The Constitution does not classify ministers into Cabinet, MoS, and Deputy categories. That ranking comes from convention and salary rules, not from any article.
Quick Revision
- Article 74: Council headed by PM aids and advises the President; advice is binding.
- Article 75: appointment, tenure, and collective responsibility to the Lok Sabha.
- 91st Amendment, 2003: ministers capped at 15% of Lok Sabha strength.
- Three ranks: Cabinet Ministers, Ministers of State, Deputy Ministers.
- Cabinet is the small inner body; the Council is the whole team.
- Collective responsibility → they sink or swim together; PM is the keystone of the arch.
- A non-member minister must enter a House within six months.

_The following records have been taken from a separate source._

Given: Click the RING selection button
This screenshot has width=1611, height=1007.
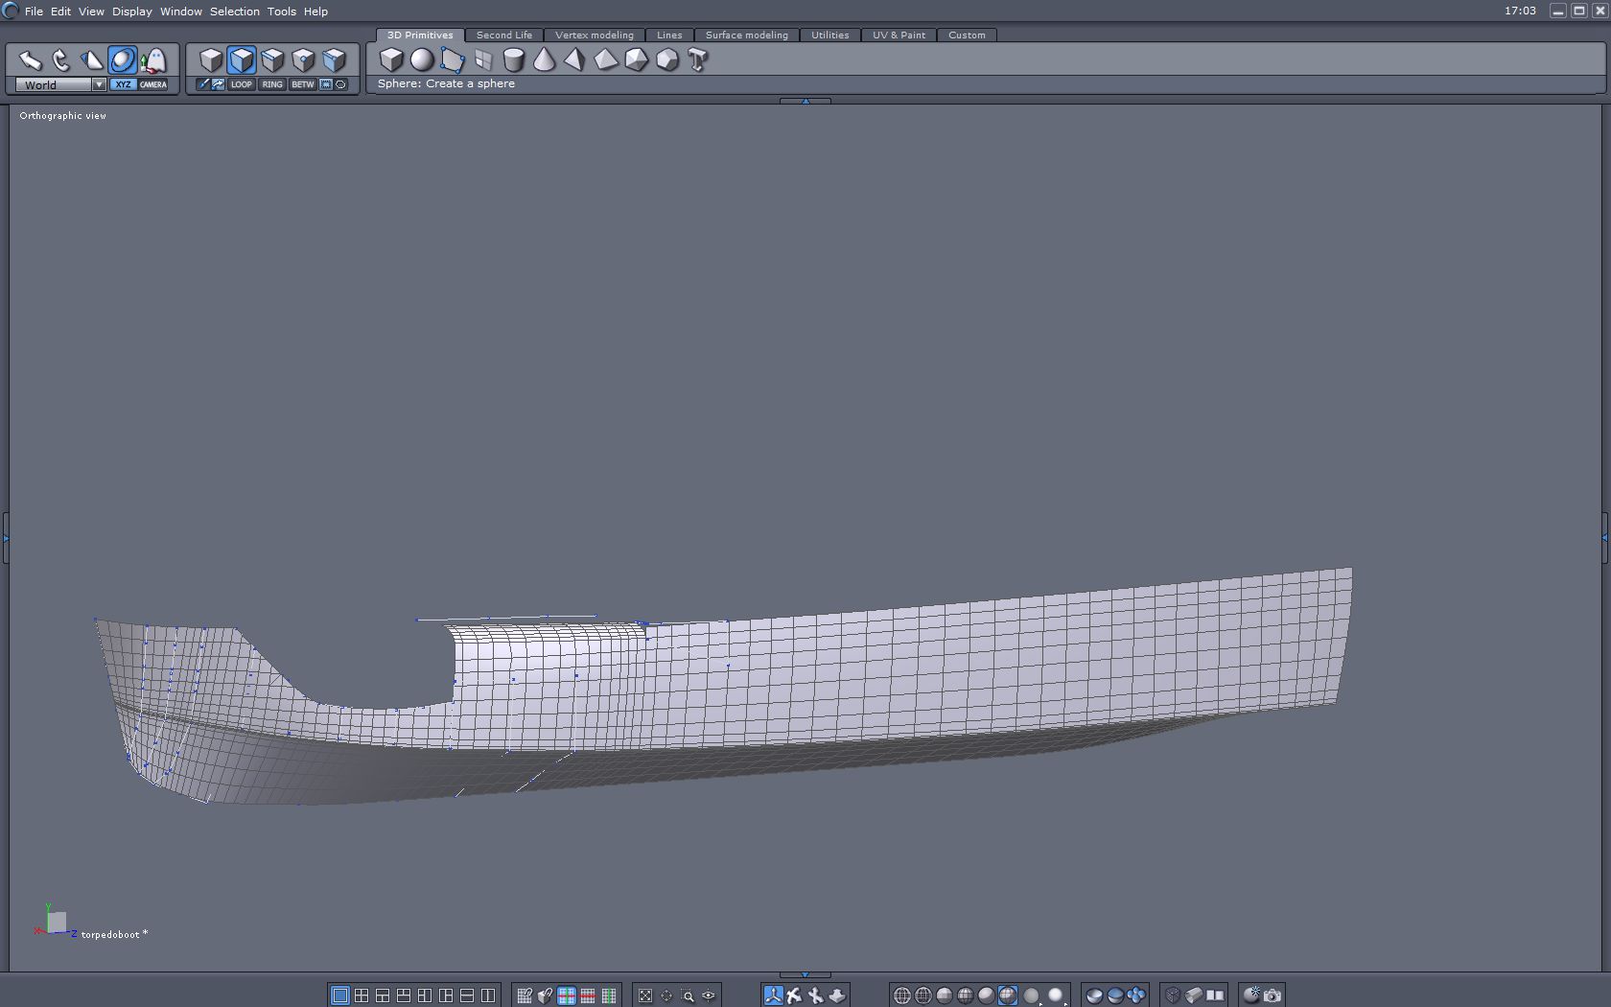Looking at the screenshot, I should (x=272, y=84).
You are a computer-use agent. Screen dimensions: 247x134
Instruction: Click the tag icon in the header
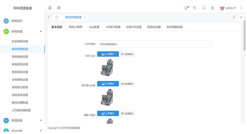pyautogui.click(x=195, y=8)
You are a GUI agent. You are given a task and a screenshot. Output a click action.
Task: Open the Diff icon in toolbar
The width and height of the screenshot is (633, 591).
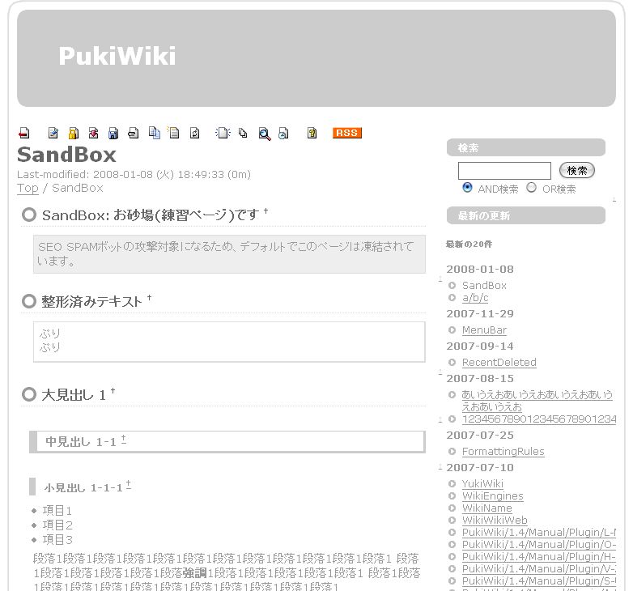(x=93, y=134)
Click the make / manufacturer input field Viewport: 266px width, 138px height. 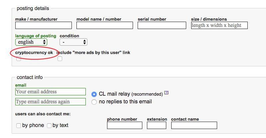tap(44, 25)
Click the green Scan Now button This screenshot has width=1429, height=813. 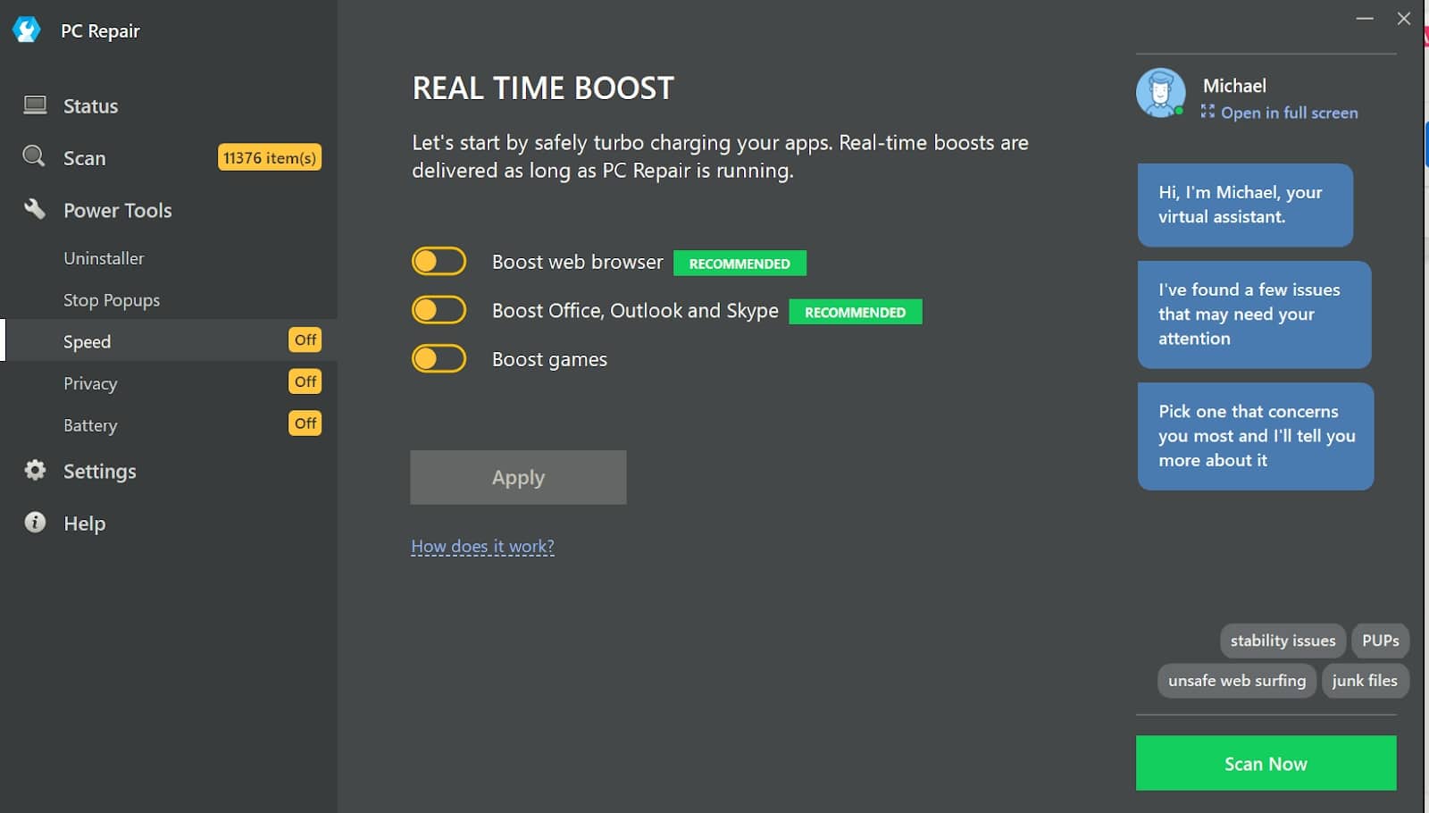[x=1265, y=763]
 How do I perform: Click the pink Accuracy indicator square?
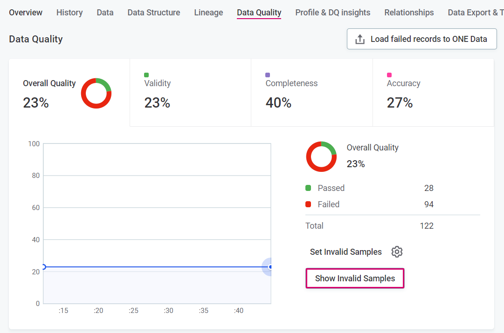click(389, 75)
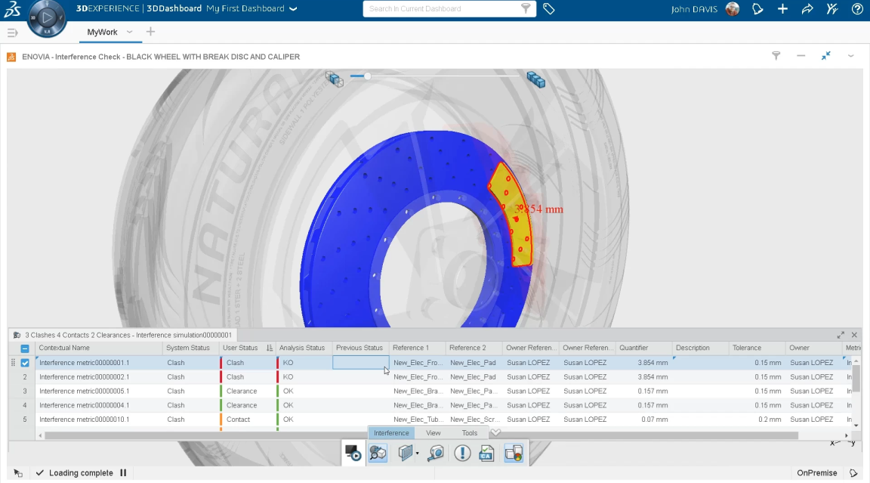Uncheck the Interference metric00000001.1 row checkbox
Viewport: 870px width, 483px height.
tap(25, 363)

Revise these seven lines the night before the exam and you will comfortably handle any factual question on the Council of Ministers.
Frequently asked questions
Which articles of the Constitution deal with the Council of Ministers?
Articles 74 and 75 in Part V. Article 74 provides for a Council of Ministers headed by the Prime Minister to aid and advise the President, and Article 75 deals with their appointment, tenure, and collective responsibility to the Lok Sabha.
What is the difference between the Cabinet and the Council of Ministers?
The Council of Ministers is the full body of all ministers of all ranks, while the Cabinet is a small inner group of only the senior-most Cabinet Ministers that actually takes policy decisions. Every Cabinet Minister is in the Council, but not every member of the Council is in the Cabinet.
What does collective responsibility mean?
It means the entire Council of Ministers is jointly answerable to the Lok Sabha. If a no-confidence motion is passed, the whole Council must resign, and every minister must publicly support Cabinet decisions or resign.
What is the maximum size of the Council of Ministers?
After the 91st Amendment Act of 2003, the total number of ministers including the Prime Minister cannot exceed 15% of the total strength of the Lok Sabha (or the State Legislative Assembly for States).
Can a person who is not a member of Parliament be made a minister?
Yes. A non-member can be appointed a minister, but he or she must become a member of either House of Parliament within six consecutive months, failing which the person ceases to be a minister.